De manifestants disent des prières devant la station Shell au royaume de Kula, à Akuku Toru, Rivers Tate, Nigeria, 15 août 2017.
De manifestants disent des prières devant la station Shell au royaume de Kula, à Akuku Toru, Rivers Tate, Nigeria, 15 août 2017.

Pour rejoindre le village de Belema, il faut naviguer trois heures à bord d'une embarcation de fortune depuis Abonnema, la grande ville la plus proche, dans le sud-est du Nigeria.

C'est là que se trouve une station pétrolière gérée par la filiale locale de Shell, qui alimente l'un de ses principaux terminaux d'exportation, Bonny, d'une capacité de production de 225.000 barils/jour.

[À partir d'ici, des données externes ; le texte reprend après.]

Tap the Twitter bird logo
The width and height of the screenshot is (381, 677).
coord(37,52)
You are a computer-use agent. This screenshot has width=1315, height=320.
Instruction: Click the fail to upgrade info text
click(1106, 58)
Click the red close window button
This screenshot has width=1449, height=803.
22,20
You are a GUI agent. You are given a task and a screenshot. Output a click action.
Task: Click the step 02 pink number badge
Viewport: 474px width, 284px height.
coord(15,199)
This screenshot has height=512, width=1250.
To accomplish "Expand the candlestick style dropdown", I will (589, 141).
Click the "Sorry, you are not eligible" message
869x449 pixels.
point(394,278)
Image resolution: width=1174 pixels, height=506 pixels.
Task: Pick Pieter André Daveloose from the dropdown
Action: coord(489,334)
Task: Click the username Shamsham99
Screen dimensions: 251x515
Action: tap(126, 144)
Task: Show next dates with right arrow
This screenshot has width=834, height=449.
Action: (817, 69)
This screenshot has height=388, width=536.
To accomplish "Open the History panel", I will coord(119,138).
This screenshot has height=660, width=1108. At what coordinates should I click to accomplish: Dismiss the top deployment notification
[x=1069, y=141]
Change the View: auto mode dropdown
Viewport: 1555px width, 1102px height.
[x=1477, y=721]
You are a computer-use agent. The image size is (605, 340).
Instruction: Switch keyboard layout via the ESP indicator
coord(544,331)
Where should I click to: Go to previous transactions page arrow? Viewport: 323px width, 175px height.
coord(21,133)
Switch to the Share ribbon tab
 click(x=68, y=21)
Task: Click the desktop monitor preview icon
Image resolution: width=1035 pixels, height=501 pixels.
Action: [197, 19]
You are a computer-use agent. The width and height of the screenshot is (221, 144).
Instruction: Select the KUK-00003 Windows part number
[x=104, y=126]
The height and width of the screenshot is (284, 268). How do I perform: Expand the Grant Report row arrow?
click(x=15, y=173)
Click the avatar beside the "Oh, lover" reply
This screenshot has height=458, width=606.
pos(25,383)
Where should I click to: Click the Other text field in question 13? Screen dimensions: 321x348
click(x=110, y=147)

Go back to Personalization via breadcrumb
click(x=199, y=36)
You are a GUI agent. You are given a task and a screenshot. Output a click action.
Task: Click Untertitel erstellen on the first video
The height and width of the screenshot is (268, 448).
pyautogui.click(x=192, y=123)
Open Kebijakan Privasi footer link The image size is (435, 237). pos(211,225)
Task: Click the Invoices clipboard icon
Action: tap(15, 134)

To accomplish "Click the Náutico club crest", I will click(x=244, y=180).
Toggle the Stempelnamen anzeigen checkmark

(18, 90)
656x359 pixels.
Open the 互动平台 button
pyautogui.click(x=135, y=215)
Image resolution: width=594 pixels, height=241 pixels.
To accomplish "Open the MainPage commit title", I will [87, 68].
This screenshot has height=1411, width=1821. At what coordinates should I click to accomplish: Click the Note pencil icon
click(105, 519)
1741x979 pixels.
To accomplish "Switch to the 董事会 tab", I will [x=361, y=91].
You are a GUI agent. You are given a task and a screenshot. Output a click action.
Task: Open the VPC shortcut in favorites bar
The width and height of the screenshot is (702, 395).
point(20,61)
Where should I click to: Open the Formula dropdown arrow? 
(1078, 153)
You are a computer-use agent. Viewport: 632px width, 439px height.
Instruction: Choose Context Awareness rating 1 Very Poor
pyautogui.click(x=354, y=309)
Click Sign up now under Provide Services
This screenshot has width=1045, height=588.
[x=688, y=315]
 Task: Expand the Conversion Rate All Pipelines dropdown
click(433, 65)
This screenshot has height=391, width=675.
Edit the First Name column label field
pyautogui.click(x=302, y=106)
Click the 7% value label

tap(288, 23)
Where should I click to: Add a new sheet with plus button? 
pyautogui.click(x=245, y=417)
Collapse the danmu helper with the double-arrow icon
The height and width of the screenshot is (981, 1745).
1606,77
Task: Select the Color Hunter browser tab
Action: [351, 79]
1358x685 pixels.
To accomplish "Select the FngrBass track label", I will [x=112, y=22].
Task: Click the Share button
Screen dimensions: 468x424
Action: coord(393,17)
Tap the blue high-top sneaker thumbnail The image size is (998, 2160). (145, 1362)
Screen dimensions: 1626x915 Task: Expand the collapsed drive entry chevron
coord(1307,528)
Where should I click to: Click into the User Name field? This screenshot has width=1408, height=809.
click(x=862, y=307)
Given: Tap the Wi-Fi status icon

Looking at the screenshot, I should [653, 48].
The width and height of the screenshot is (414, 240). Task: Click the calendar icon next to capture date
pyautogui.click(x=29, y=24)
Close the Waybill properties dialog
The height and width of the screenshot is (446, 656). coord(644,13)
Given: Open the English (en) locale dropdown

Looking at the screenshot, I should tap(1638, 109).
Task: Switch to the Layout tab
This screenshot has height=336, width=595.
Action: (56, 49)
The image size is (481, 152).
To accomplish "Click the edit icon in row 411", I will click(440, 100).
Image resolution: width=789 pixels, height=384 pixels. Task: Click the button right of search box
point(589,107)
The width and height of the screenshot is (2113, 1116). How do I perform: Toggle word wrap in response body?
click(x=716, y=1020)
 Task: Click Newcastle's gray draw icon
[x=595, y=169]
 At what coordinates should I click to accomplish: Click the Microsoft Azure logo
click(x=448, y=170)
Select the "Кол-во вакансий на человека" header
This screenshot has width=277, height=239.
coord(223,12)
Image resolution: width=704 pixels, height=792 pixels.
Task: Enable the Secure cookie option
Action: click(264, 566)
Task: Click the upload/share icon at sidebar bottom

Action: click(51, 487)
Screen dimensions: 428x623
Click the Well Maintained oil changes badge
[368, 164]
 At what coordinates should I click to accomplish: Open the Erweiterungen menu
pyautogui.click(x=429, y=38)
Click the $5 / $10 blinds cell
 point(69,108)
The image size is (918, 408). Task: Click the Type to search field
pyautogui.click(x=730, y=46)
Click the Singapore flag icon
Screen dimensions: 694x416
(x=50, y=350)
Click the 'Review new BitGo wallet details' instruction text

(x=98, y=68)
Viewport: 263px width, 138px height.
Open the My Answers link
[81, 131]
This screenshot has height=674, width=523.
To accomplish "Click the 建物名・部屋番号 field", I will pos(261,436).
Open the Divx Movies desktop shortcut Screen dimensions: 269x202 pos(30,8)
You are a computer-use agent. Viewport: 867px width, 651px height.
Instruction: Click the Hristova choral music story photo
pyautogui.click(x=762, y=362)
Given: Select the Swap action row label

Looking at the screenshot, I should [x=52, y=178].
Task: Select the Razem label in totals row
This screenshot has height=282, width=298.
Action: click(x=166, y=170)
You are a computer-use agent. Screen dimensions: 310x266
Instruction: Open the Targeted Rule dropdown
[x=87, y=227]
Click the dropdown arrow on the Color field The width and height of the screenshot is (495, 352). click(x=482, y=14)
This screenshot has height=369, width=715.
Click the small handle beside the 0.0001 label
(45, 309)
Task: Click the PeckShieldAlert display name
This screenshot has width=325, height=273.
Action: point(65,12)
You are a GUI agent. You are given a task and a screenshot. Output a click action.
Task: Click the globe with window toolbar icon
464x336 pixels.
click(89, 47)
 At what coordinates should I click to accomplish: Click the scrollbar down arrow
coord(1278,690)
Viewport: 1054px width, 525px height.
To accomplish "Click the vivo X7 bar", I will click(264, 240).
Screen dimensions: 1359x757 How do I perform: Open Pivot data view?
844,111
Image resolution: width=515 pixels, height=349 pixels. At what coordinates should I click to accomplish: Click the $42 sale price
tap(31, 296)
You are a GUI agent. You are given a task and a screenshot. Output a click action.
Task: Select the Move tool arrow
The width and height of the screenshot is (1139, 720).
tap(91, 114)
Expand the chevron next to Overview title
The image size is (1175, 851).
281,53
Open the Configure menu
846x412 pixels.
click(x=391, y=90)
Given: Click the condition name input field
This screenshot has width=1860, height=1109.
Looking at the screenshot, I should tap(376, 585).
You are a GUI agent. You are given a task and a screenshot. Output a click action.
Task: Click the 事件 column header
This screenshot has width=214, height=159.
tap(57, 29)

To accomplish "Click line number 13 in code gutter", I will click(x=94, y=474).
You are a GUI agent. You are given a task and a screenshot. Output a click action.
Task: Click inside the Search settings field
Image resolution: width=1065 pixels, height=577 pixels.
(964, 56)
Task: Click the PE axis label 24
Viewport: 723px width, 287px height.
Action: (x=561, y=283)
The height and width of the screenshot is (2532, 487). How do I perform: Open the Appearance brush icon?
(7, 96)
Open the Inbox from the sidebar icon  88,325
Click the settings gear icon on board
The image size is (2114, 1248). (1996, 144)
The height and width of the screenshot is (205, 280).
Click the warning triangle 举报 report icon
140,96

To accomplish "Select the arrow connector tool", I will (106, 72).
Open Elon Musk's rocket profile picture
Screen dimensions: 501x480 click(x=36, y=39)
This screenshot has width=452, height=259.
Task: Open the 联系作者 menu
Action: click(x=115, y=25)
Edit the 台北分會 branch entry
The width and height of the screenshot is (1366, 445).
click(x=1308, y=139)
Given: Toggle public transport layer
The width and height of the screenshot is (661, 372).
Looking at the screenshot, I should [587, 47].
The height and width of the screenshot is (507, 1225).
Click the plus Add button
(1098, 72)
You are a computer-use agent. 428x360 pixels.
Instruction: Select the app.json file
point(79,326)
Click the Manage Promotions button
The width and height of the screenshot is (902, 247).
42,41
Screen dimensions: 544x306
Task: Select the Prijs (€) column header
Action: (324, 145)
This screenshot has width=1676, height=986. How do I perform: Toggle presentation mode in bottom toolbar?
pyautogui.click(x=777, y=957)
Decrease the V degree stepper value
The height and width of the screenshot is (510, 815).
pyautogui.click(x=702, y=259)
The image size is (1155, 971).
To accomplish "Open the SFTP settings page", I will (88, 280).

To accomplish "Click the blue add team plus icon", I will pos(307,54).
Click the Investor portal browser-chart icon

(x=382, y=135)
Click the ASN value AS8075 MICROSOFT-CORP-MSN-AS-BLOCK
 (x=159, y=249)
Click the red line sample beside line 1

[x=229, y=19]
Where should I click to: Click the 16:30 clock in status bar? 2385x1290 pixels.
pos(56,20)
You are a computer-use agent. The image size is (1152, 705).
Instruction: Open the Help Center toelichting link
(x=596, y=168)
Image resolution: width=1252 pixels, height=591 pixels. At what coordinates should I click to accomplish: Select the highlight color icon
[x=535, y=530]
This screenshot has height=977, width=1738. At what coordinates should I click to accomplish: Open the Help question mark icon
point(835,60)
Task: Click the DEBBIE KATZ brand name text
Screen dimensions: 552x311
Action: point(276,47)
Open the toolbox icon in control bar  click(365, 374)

Le 11 août, des centaines d'habitants de Belema et des environs ont pris d'assaut le site pour protester contre leurs conditions de vie désastreuses et exiger le départ du géant pétrolier anglo-néerlandais installé dans la région depuis près de 40 ans.

Ils demandent que la gestion de l'infrastructure pétrolière soit confiée à une entreprise locale, Belema Oil.

Depuis lors, les occupants, 550 femmes et 350 hommes, se relaient 24 heures sur 24 pour maintenir une présence constante sur place, paralysant la station.

Le Nigeria est le plus grand producteur et exportateur de pétrole d'Afrique avec l'Angola, avec environ deux millions de barils par jour, soit 70% de ses recettes publiques.

Rien qu'en 2016, l'exportation de produits pétroliers a rapporté quelque 27,8 milliards de dollars au pays.

Mais malgré les abondantes richesses naturelles qui traversent la région, les habitants de cette communauté de l'Etat de Rivers disent n'avoir jamais profité des immenses revenus générés par l'or noir.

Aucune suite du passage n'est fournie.